● Document text
▶
AIRFold:systematic protein structure prediction solution
1Institute for AI Industry Research, Tsinghua University,
2School of Life Sciences, Tsinghua University

Project Overview

Protein structure prediction is a critical issue in the field of life sciences, which is of great significance for understanding protein function and various life activities. Currently, semi-parametric deep-learning solutions such as AlphaFold2 have achieved comparable accuracy to experimental techniques such as cryo-electron microscopy. However, due to the heavy reliance on input homologous sequence information, the model has significant limitations in practical scenarios.

AIRFold, built on the foundation of AlphaFold2, aims to provide scalable, systematic solutions for the critical issue of protein structure prediction in the field of life sciences. AIRFold's unique Homology Miner module focuses on the mining and extraction of co-evolutionary information, intelligently and automatically extracting, analyzing, and processing the co-evolution information within protein homologous sequences (MSA). In addition, AIRFold offers a systematic structural prediction solution, integrating various leading structural prediction models such as AlphaFold2, RoseTTAFold2, single-sequence structure models like OmegaFold and ESMFold, and ultimately ranking and screening all predicted structures using a model quality estimation (MQE) module. To fully integrate these different modules, we provide a microservices architecture along with user-friendly APIs and a web-based graphical interface, making it convenient for developers and biochemical researchers to use our platform for structural prediction.。

Research progress

AIRFold has won the global first place for four consecutive weeks in the authoritative protein structure prediction competition CAMEO. The team has built a fully automated control platform, including modules such as homologous sequence augmentation, homologous sequence selection, feature processing, structure prediction, result analysis, and automatic submission, which is much faster than other teams in terms of system response time. Specifically, in terms of the 'Hard' protein sequence, AIRFold is far ahead of second place.
◀
(Stored data entries)
▶
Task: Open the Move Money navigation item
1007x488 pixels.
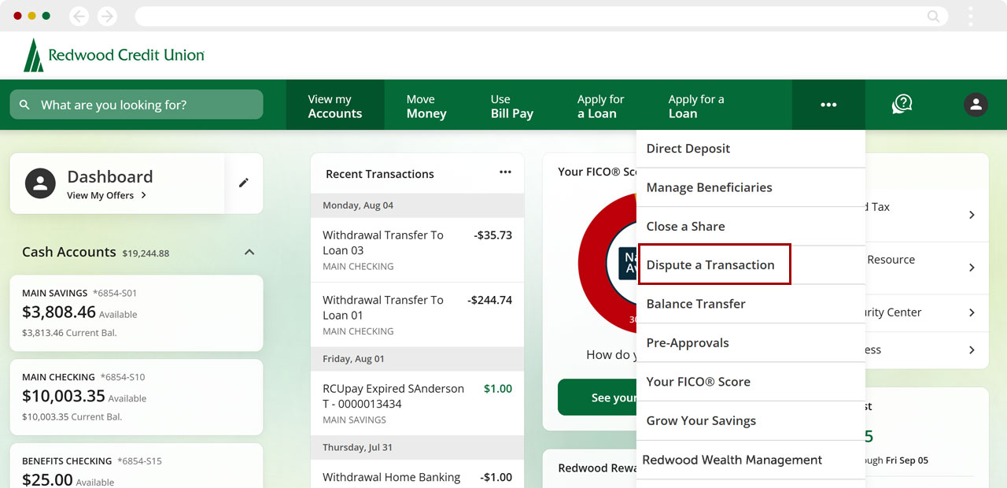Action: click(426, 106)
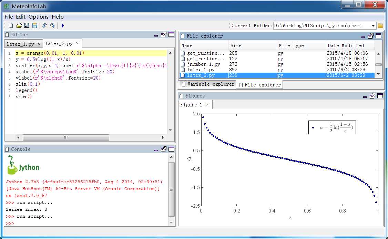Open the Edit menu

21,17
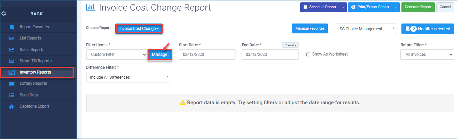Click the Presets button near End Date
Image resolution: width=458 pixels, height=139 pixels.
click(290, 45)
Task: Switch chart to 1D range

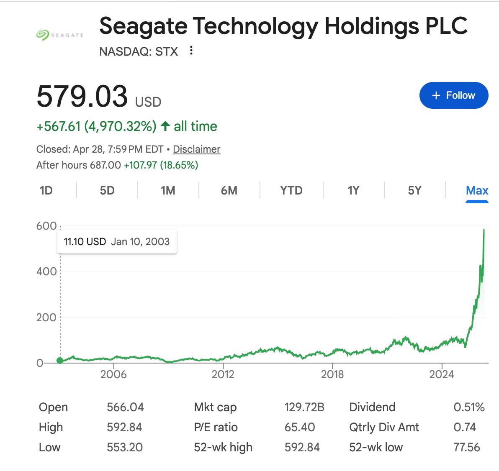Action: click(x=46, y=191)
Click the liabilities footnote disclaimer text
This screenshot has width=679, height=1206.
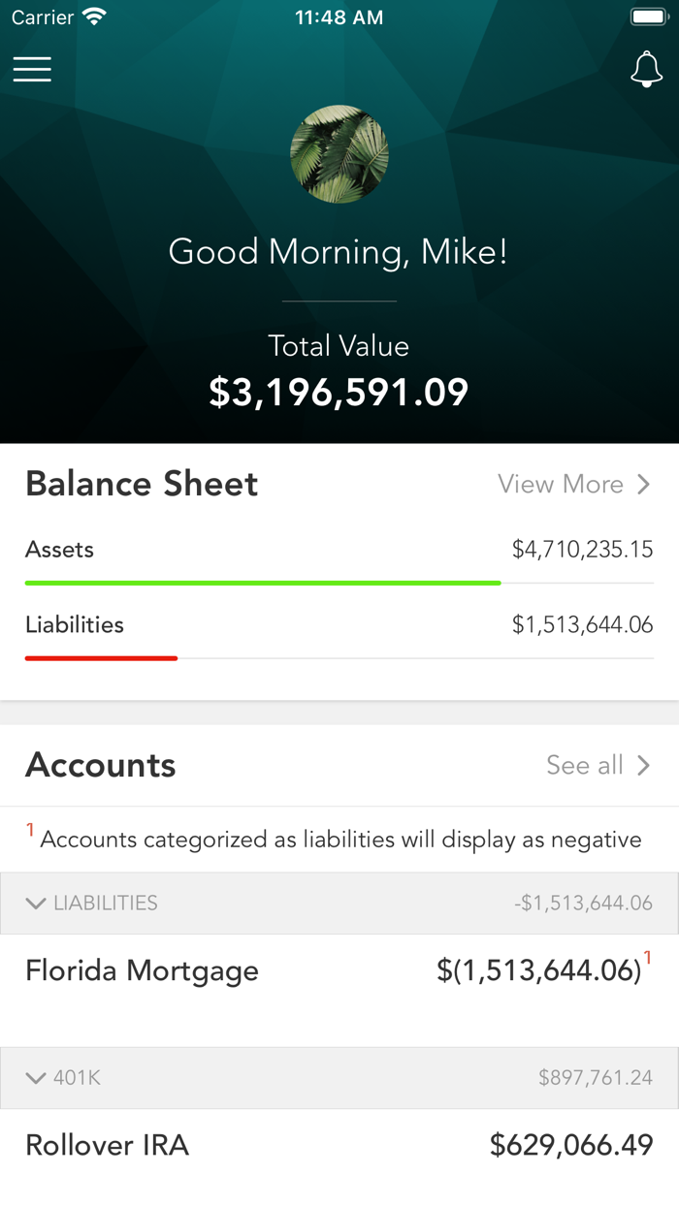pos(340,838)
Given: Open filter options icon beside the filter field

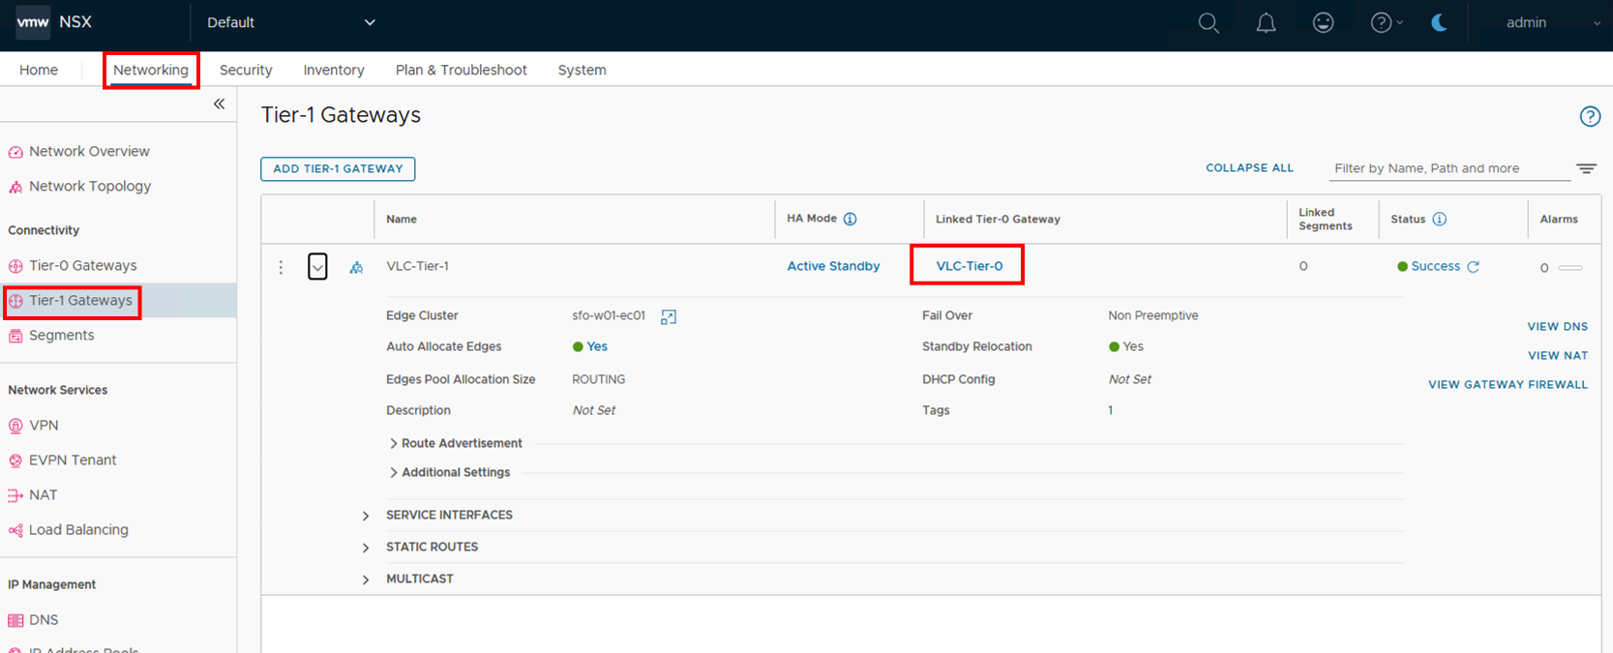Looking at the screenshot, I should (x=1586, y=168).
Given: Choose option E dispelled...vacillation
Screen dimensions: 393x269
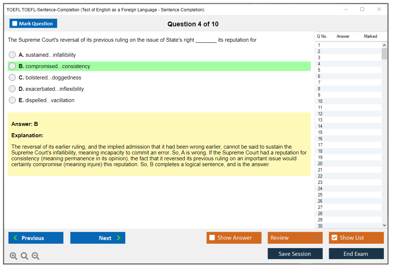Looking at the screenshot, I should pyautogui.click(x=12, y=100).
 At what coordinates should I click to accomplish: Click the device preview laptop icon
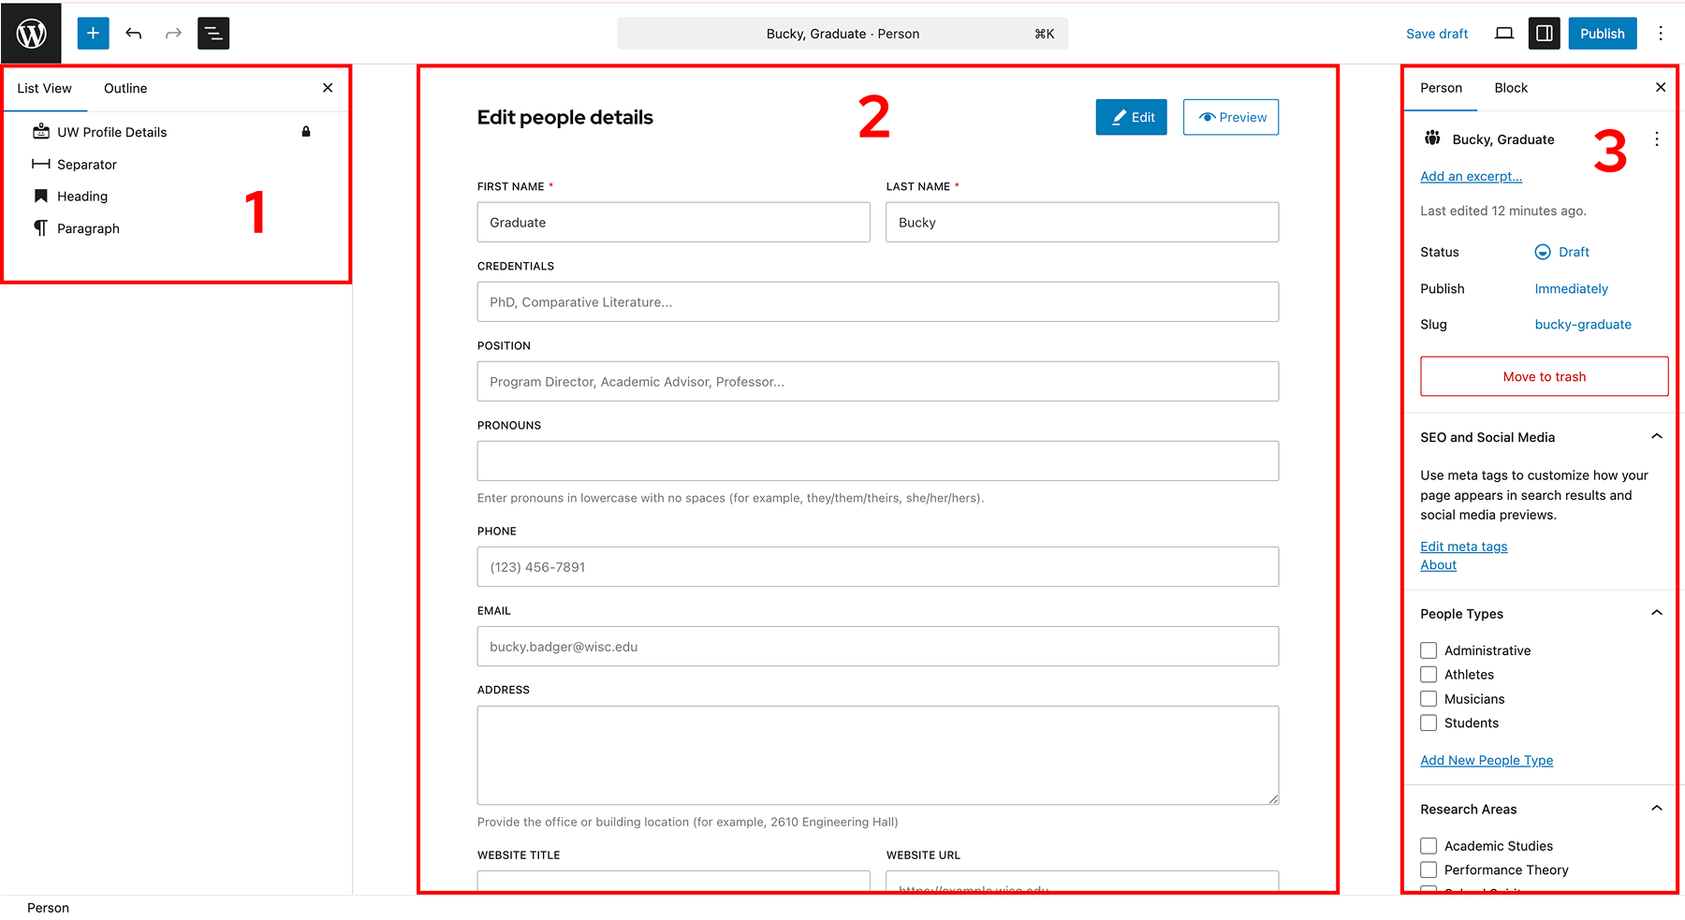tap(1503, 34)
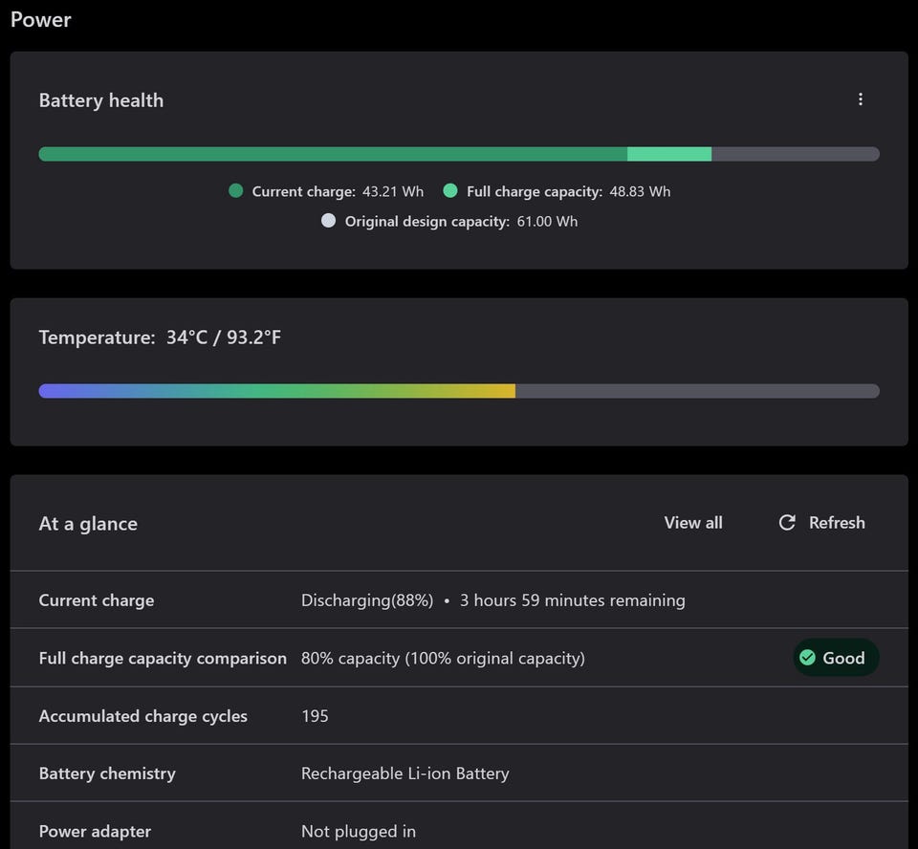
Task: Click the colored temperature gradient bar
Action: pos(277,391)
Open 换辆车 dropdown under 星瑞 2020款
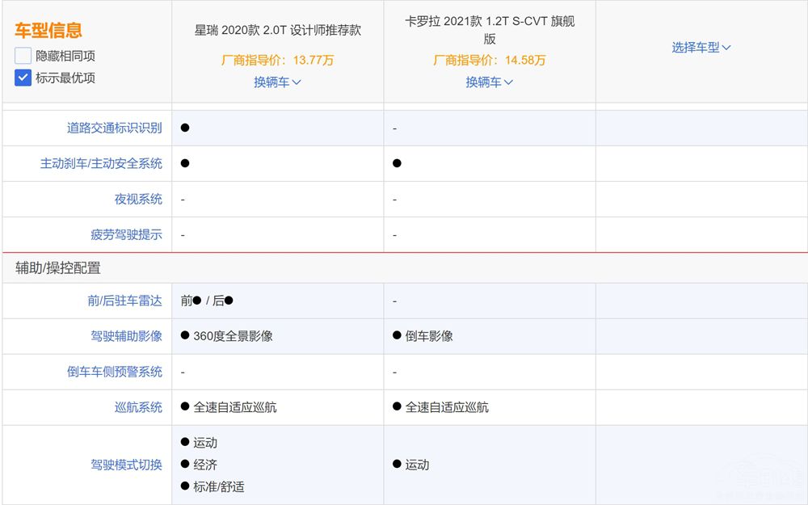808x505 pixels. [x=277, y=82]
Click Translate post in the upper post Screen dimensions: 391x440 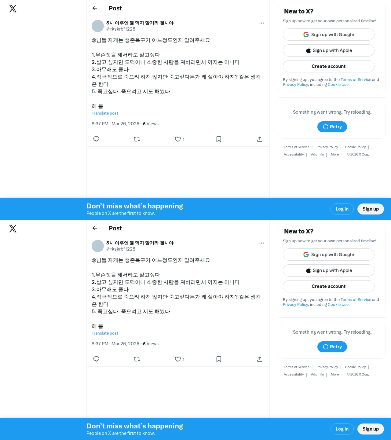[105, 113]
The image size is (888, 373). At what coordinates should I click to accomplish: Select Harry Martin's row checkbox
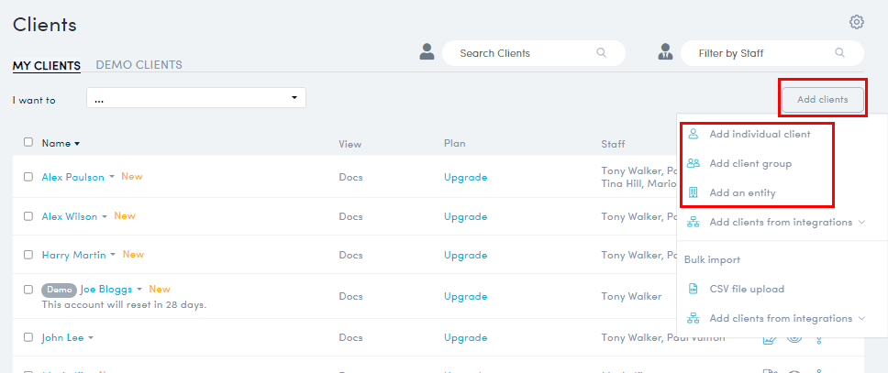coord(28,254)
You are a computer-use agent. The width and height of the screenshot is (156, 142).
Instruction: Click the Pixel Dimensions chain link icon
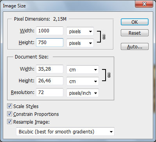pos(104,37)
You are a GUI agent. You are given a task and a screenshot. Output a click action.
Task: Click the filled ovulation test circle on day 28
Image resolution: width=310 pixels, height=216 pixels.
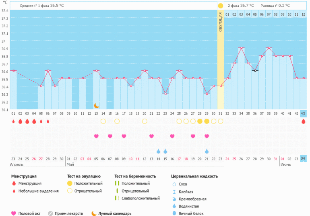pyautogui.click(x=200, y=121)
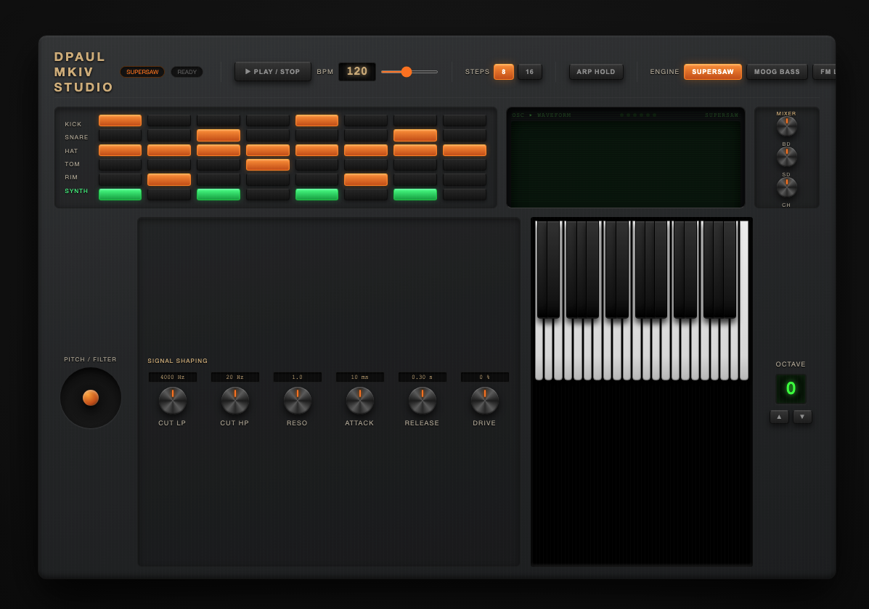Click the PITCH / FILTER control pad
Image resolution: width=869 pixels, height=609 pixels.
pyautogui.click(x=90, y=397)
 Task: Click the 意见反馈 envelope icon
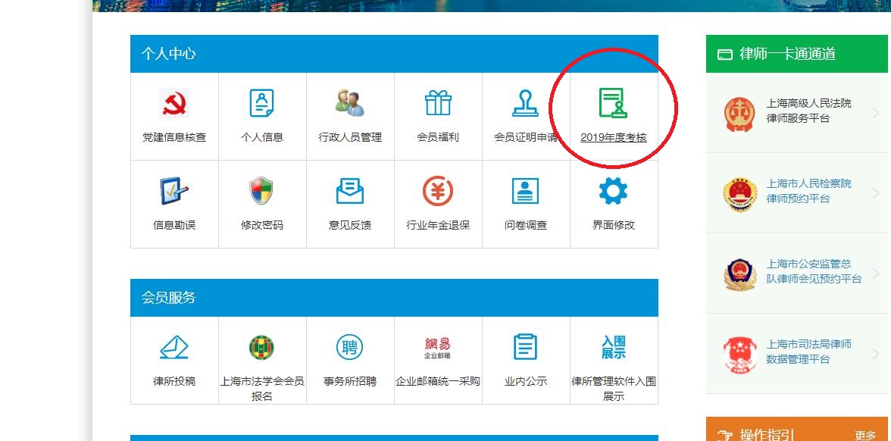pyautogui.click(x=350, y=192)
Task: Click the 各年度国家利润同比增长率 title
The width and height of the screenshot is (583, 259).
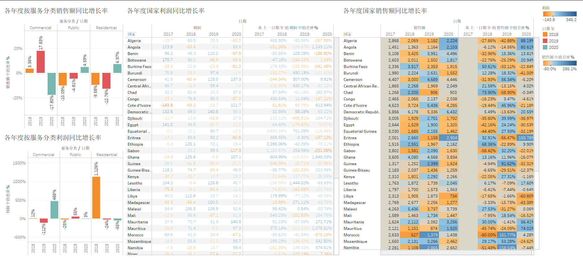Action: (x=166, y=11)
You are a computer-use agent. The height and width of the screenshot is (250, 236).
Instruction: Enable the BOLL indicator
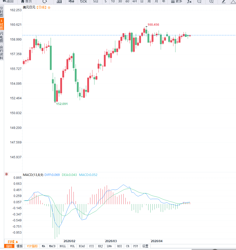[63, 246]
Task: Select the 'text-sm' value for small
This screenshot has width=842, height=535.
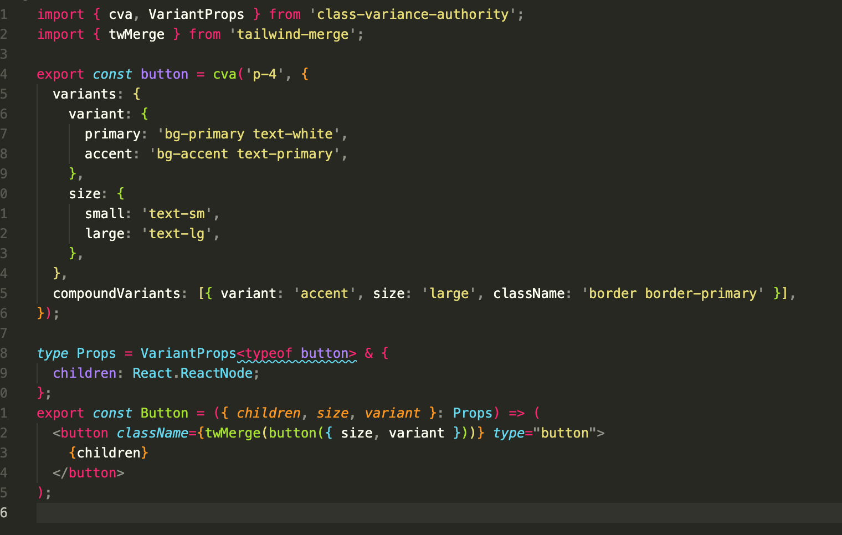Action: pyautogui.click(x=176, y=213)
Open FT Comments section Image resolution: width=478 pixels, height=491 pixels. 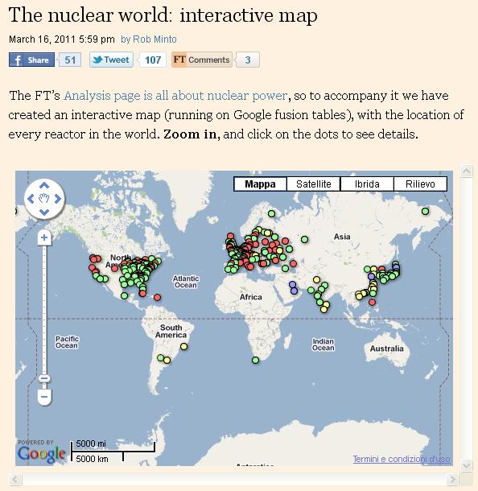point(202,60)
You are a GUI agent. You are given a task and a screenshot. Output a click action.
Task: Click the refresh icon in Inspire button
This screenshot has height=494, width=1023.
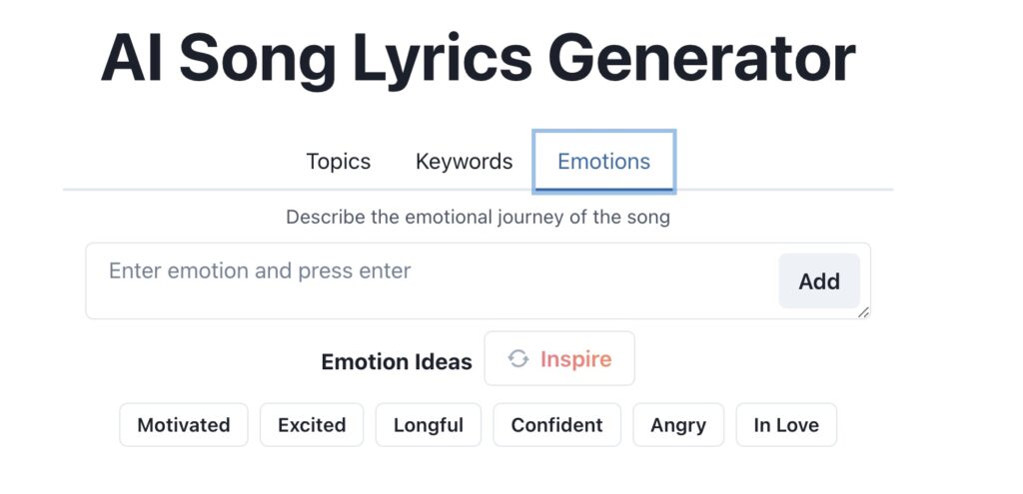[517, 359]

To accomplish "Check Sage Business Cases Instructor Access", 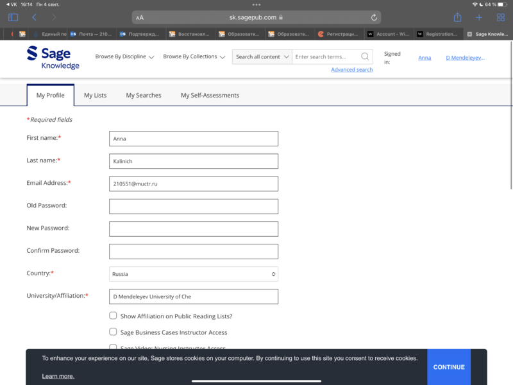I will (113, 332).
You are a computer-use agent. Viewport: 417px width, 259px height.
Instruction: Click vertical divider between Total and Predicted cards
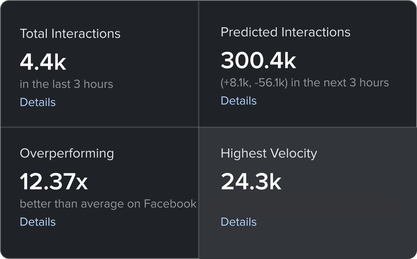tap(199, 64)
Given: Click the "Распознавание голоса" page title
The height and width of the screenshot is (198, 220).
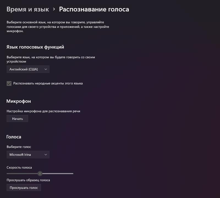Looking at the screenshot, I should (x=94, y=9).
◀
● Exercise requirements
Reproduce the passage of the AIRFold description between "Project Overview" and "in practical scenarios.", inclusive.

● Task solution
Project Overview

Protein structure prediction is a critical issue in the field of life sciences, which is of great significance for understanding protein function and various life activities. Currently, semi-parametric deep-learning solutions such as AlphaFold2 have achieved comparable accuracy to experimental techniques such as cryo-electron microscopy. However, due to the heavy reliance on input homologous sequence information, the model has significant limitations in practical scenarios.